The PEOPLE of the State of California, Plaintiff and Respondent, v. Fred HARVEY, Defendant and Appellant.
Death penalty case transferred from the Supreme Court1 for modification of the sentence to life imprisonment in accordance with Rockwell v. Superior Court (1976), 18 Cal.3d 420, 134 Cal.Rptr. 650, 556 P.2d 1101. The grand jury returned an indictment charging first degree murder of a police officer using a firearm; assault with a deadly weapon; kidnap; a second assault with a deadly weapon; robbery with a firearm; and attempted rape with use of a firearm. Two prior felony convictions were admitted. The court dismissed the robbery count (Pen.Code, § 1118.1), and the jury found appellant guilty of the remaining charges. In the special-circumstances phase of the cause the allegation of murder of a police officer was found to be true (Pen.Code, § 190.2), sentence of death was imposed on that count, and sentences on the remaining four counts were imposed consecutively to one another and to any sentence imposed on Count I if the sentence of death were stricken.
Apart from his argument to modify the death sentence pursuant to Rockwell, appellant raises only issues of grand jury procedure: principally, that his accusation by grand jury indictment instead of by information was unconstitutional in that it denied him the fundamental right of preliminary hearing at a “critical phase” of the proceedings, in violation of due process and equal protection of law.
Since the facts are not relevant to the contentions on appeal, a brief outline will suffice. With his hair rolled in distinctive yellow plastic curlers, appellant accosted the kidnap victim at a busstop late at night, forced her at gunpoint to enter his vehicle, and then attempted to rape her in an open field. She escaped through a ruse, fled to a nearby friend's house, and called the police. While two officers were attempting to capture appellant in a lonely field near an oil tank in Signal Hill, appellant shot and killed Officer Birdsall. Shortly thereafter police officers captured appellant, still wearing the yellow curlers. The kidnap victim identified him at a line-up. His fingerprints were found on her driver's license, on a cookie wrapper from the lunch she had been carrying, and in the Oldsmobile station wagon she had been forced to enter. In the vicinity of the murder, a weapon, expended cartridges, and yellow curlers were found. Additionally, appellant made incriminating admissions during pretrial incarceration, such as, “I can't they really got me because I really blew him up,” and “Well, okay, I will stand in a lineup, because the only one that can identify me is dead, and he is a policeman.” The foregoing facts demonstrate that the evidence supports the convictions, and appellant does not contend otherwise.
California courts have rejected appellant's argument that grand jury accusation without opportunity for preliminary hearing (Cal.Const., art. I, § 14) is unconstitutional. (People v. Sirhan (1972) 7 Cal.3d 710, 746-7, 102 Cal.Rptr. 385, 497 P.2d 1121; People v. Newton (1970) 8 Cal.App.3d 359, 388, 87 Cal.Rptr. 394.) The United States Supreme Court has likewise rejected such arguments. (See Goldsby v. U. S. (1895) 160 U.S. 70, 73, 16 S.Ct. 216, 40 L.Ed. 343; cf. Lem Woon v. Oregon (1913) 229 U.S. 586, 33 S.Ct. 783, 57 L.Ed. 1340.) Although a minority of justices has expressed its reservations about grand jury accusation, (Johnson v. Superior Court (1975) 15 Cal.3d 248, 255-70, 124 Cal.Rptr. 32, 539 P.2d 792), this court is bound to follow existing majority opinion and reject appellant's contention that grand jury accusation is unconstitutional. (People v. Superior Court (Persons) (1976) 56 Cal.App.3d 191, 193-94, 128 Cal.Rptr. 314.)

+-------+

[Tasks]
1. Which count did the court dismiss, according to the Harvey opinion?
2. In one to three sentences, explain why the Harvey opinion rejects the claim that grand jury accusation is unconstitutional even though some justices have expressed reservations about it.
3. Continue the Harvey opinion from its final sentence.

[Data section]
+-------+

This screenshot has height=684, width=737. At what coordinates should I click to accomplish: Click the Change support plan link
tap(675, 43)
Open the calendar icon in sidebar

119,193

+-------+

[Exercise responses]
1. The robbery count (Pen.Code, § 1118.1).

2. California courts and the United States Supreme Court have already rejected such arguments. Although a minority of justices expressed reservations in Johnson v. Superior Court, the court is bound to follow existing majority opinion.

3.
Appellant claims the prosecutor suppressed evidence at the grand jury hearing. The assertedly suppressed evidence was the fact that the kidnap victim in her first two reports to the police did not mention the specific sexual remarks made by appellant during her abduction and about which she testified before the grand jury. Appellant's remarks were crude and vulgar and it might well have embarrassed the victim to repeat them verbatim to the officers. Her reluctance to repeat appellant's gutter language does not tend to explain away the charge against appellant or raise an inference of his innocence of crime. Clearly, the prosecutor's omission to mention to the grand jury the victim's initial reluctance to repeat appellant's vulgarities did not amount to suppression of evidence, did not inject an element of unfairness or unreliability into the grand jury hearing that preceded indictment.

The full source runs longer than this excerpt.